In Jochsberg bestand eine jüdische Gemeinde bis um
1920.
Ihre Entstehung geht in die Zeit des 18. Jahrhunderts zurück. 1714
lebten sechs jüdische Familien am Ort, 1803 waren es 14 Familien mit
zusammen 82 Personen.
Die jüdische Gemeinde hatte an Einrichtungen eine Synagoge (siehe unten), in
der sich auch die Religionsschule, die Lehrerwohnung und das rituelle Bad befanden.

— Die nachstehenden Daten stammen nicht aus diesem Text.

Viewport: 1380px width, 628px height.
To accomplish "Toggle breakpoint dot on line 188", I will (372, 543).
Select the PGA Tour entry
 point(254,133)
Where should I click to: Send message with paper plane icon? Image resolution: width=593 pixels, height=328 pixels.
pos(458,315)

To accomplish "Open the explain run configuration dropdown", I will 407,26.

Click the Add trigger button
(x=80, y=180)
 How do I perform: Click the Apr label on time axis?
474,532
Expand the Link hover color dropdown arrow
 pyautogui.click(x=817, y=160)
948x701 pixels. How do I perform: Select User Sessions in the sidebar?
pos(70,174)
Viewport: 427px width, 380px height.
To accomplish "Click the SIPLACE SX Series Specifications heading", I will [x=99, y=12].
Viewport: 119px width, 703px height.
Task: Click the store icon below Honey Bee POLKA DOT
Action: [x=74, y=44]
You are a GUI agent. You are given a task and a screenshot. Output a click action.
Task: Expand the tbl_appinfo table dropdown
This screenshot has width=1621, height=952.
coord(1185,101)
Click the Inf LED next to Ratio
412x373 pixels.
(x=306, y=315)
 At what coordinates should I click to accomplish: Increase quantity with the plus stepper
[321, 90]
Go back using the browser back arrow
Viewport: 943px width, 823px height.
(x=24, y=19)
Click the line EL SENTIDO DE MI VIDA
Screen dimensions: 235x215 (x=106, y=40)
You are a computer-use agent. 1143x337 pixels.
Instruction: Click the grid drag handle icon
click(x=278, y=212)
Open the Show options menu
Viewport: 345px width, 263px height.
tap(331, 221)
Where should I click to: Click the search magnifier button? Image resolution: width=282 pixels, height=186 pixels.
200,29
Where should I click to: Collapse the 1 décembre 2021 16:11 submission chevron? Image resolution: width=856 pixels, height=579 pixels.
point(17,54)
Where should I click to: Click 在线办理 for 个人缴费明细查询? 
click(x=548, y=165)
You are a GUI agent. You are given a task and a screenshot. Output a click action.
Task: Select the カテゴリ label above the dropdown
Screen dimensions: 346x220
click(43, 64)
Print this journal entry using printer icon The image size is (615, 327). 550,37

Zur Besorgung religiöser Aufgaben der Gemeinde war ein Religionslehrer angestellt, der zugleich als
Vorsänger und Schächter tätig war (siehe Ausschreibungstexte unten). Die Toten der Gemeinde wurden auf dem jüdischen Friedhof in Bechhofen
beigesetzt. Die Gemeinde gehörte zum Distriktsrabbinat Ansbach.
Durch
Aus- und Abwanderung der jüdischen Gemeindeglieder seit der zweiten Hälfte des
19. Jahrhunderts ging die Zahl der jüdischen Einwohner so stark zurück, dass
die Gemeinde um 1920 aufgelöst werden musste. 1924 waren noch
zwei jüdische Personen am Ort wohnhaft, die zur jüdischen Gemeinde in
Leutershausen gehörten.
Von den in Jochsberg geborenen und/oder längere Zeit am Ort
wohnhaften jüdischen Personen sind in der NS-Zeit
umgekommen (Angaben nach den Listen von Yad
Vashem, Jerusalem und den Angaben des "Gedenkbuches
- Opfer der Verfolgung der Juden unter der nationalsozialistischen
Gewaltherrschaft in Deutschland 1933-1945"): Babette Ellinger (1884), Max Ellinger (1881),
Frieda Ellinger (1878), Mina Fleischmann geb. Stern (1881), Jeanette Frenkel
geb. Gutmann (1874), Benno Gutmann (1885), Gabriel Gutmann (1881), Hedwig
Gutmann geb. Ellinger (1891), Thea Gutmann (1888), Rika Hecht geb. Jochsberger
(1866), Karl
Jochsberger (1874), Regina (Regine) Schloss geb. Jochsberger (1864).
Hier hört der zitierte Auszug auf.